### Exercice court A
D'après le texte sur le Chemin de Compostelle, quels sont tous les modes d'hébergement cités pour cette longue marche ?

── Texte de la page

Sentier impollué de grande randonnée entretenu par les associations locales des Amis de Compostelle, le Chemin se déroule à l’écart du bruit mécanique et médiatique. Il attire et s’étire dans des paysages variés, habités par des populations fières de leur identité et de leur patrimoine. Chacun est invité à entreprendre cette longue marche seul ou accompagné, à son rythme, selon ses capacités et son choix d’organisation, y compris d’hébergement alterné dans des communautés religieuses, des gites, des abris de fortune ou sous le Champ des étoiles (Campo Stella). « À chacun son chemin » dit le dicton, selon ses raisons profondes qui conditionneront cette expérience unique.
Véritable bain de jouvence, l’esprit y est progressivement désencombré des pensées parasites, soucis futiles, distractions stériles. La traversée des villes artificielles fait d’autant mieux apprécier les mélodies et les harmonies naturelles.

────
── Données fournies

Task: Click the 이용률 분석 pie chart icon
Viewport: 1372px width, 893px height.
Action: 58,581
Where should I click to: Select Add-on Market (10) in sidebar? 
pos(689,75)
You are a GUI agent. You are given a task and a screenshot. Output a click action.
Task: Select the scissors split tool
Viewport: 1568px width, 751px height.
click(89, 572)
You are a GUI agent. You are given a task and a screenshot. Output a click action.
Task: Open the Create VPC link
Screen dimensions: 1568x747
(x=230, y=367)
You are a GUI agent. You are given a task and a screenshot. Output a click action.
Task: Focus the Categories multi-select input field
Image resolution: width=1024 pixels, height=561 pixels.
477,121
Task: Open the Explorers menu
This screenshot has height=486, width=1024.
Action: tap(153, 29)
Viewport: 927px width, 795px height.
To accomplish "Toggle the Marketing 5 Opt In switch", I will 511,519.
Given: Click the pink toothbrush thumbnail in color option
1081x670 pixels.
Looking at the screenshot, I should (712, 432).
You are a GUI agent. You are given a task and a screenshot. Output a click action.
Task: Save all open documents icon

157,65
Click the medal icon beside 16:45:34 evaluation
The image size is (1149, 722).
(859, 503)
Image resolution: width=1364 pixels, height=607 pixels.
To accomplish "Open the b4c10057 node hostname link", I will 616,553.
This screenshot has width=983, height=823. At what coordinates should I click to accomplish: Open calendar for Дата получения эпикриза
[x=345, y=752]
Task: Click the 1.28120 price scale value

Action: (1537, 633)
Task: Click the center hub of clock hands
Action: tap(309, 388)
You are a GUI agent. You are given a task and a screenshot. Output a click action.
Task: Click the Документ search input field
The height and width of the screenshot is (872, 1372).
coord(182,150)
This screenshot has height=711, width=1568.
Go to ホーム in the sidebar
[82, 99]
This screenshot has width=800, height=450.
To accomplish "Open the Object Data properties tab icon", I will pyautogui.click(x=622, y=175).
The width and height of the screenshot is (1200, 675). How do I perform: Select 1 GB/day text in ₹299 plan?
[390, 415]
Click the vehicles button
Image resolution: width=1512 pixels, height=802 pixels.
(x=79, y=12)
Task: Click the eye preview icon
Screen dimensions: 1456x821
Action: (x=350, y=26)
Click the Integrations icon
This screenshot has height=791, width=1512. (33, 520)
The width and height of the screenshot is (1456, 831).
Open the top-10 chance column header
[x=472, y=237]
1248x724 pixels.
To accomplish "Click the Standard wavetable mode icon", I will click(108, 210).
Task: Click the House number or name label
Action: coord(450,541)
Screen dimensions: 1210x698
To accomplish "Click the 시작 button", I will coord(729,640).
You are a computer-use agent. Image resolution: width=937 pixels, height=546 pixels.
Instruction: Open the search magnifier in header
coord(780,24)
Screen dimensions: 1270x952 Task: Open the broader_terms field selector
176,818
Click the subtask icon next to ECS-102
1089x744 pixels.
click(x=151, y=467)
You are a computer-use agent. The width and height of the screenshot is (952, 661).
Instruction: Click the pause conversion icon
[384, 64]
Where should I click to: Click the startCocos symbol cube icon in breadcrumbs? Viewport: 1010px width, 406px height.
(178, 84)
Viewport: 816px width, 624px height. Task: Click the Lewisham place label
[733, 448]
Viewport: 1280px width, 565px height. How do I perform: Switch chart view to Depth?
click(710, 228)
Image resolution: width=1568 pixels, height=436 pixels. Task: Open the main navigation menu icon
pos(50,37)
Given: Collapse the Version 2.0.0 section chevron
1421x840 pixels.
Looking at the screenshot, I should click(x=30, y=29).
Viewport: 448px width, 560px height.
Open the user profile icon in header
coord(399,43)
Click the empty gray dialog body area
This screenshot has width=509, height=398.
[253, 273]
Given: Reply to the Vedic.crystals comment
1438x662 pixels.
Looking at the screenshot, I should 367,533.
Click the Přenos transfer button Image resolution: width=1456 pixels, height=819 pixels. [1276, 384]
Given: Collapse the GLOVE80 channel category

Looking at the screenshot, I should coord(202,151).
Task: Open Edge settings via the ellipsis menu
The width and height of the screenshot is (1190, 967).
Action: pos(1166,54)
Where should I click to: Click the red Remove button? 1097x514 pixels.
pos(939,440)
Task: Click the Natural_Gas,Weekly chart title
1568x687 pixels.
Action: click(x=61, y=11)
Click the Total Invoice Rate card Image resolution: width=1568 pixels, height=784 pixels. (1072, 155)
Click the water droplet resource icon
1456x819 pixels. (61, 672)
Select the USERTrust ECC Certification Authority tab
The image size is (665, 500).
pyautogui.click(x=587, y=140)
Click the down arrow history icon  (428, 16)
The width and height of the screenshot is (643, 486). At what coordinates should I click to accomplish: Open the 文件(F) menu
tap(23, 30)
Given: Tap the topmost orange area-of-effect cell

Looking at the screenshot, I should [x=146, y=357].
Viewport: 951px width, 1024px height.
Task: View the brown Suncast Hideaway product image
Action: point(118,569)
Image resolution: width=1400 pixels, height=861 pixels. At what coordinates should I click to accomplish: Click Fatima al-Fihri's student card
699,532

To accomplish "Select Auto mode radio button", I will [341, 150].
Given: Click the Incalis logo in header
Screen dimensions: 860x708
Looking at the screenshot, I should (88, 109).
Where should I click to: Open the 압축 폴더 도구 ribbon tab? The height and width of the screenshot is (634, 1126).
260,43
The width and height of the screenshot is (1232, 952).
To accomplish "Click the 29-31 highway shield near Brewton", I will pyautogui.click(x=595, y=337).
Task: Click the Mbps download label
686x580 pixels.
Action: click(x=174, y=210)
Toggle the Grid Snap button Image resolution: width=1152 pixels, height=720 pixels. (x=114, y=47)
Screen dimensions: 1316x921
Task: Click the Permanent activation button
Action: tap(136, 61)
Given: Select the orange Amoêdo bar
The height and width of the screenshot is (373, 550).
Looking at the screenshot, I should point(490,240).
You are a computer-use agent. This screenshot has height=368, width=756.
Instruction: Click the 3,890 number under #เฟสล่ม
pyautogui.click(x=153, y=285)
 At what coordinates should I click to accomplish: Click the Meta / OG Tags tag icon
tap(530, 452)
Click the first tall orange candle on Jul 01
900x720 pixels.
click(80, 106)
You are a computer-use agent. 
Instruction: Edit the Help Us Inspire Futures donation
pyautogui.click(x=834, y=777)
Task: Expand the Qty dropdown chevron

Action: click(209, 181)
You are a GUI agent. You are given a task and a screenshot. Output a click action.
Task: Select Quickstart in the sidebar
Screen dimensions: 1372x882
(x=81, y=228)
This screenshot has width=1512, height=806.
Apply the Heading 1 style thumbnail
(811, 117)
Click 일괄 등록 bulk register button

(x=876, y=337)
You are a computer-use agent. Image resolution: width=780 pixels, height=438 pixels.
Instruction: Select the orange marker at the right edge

────

### Exercice court B
Redimensionnez les coordonnées données en réponse dans la liste en les multipliant par 0,2, avec un arrondi à l'entier le plus proche (les demis vers le haut). Recopiez ensuite toutes les lignes de la liste, sans exception, depuis celle qui contient "Where should I click to: Select" jusqu'à celle qui contient "(x=230, y=367)", bornes comprises et rien d'autre.

### Réponse complète A
- des communautés religieuses
- des gites
- des abris de fortune
- sous le Champ des étoiles (Campo Stella)

### Réponse complète B
Where should I click to: Select Add-on Market (10) in sidebar? 
pos(138,15)
You are a GUI agent. You are given a task and a screenshot. Output a click action.
Task: Select the scissors split tool
Viewport: 1568px width, 751px height.
click(18, 114)
You are a GUI agent. You are given a task and a screenshot. Output a click action.
Task: Open the Create VPC link
Screen dimensions: 1568x747
(x=46, y=73)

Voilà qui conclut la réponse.